PROBLEM
A single number is wanted: how many lines of the records below contain the word "computer".

EXTRACTED MATERIAL
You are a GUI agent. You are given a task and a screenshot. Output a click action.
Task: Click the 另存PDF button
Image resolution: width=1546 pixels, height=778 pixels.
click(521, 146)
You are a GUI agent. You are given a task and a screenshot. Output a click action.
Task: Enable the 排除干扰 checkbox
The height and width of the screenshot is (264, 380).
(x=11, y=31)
==
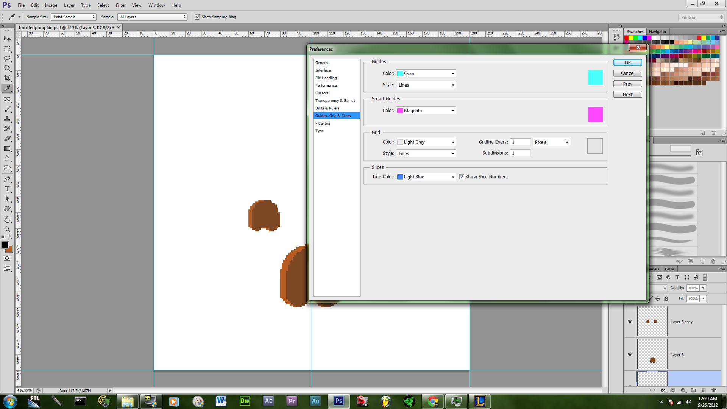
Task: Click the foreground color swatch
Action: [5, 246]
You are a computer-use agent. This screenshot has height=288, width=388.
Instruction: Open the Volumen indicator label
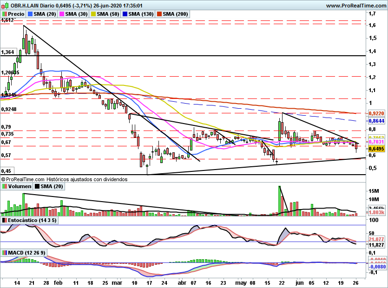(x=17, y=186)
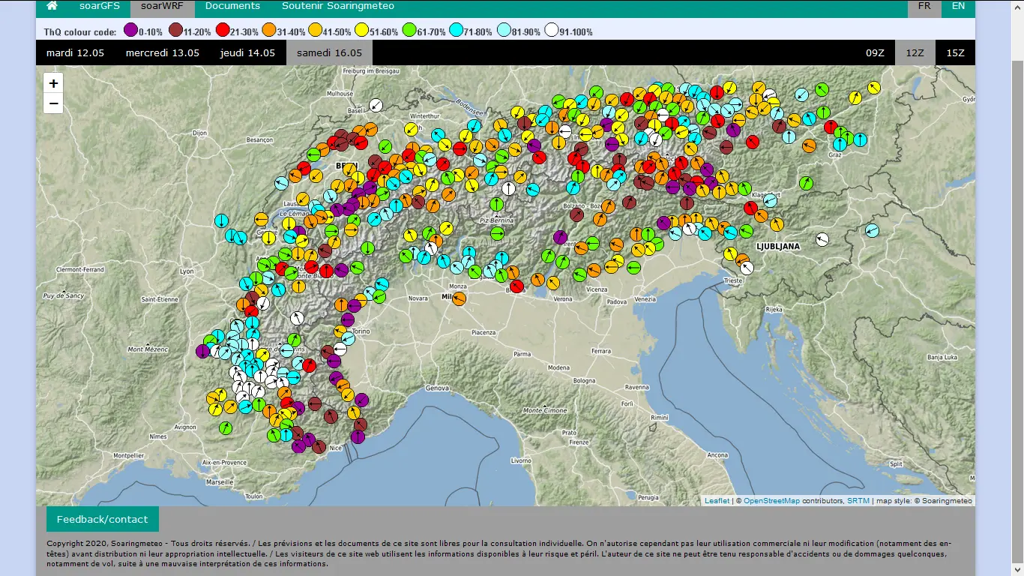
---
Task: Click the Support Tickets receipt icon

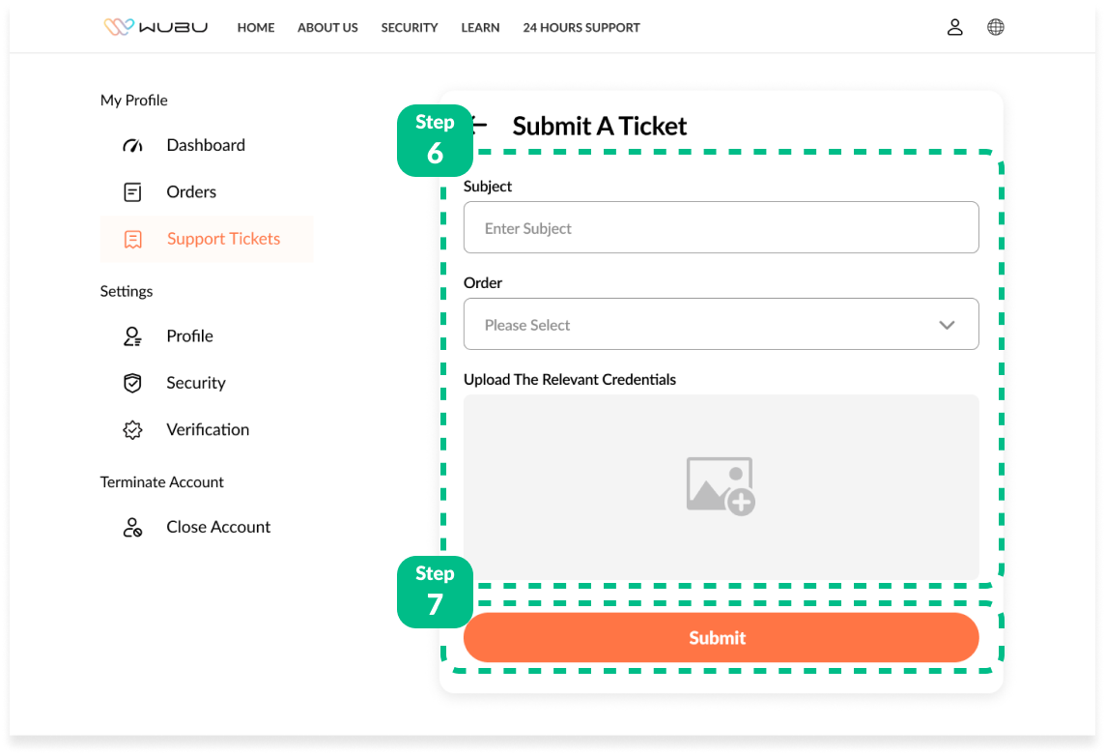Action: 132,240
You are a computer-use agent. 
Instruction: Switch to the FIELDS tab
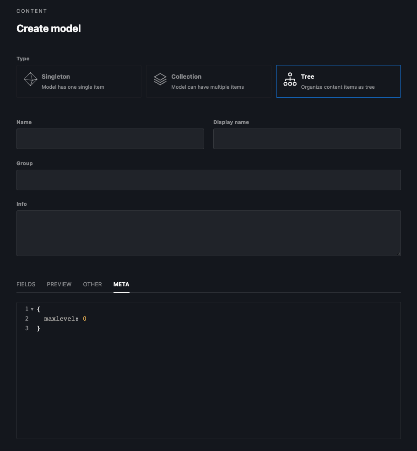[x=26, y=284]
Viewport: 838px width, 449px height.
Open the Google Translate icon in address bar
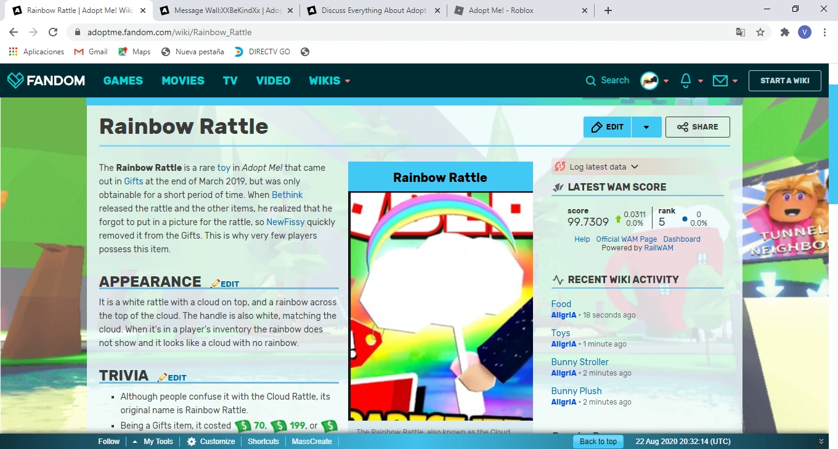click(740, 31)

SOLVED EXERCISE
2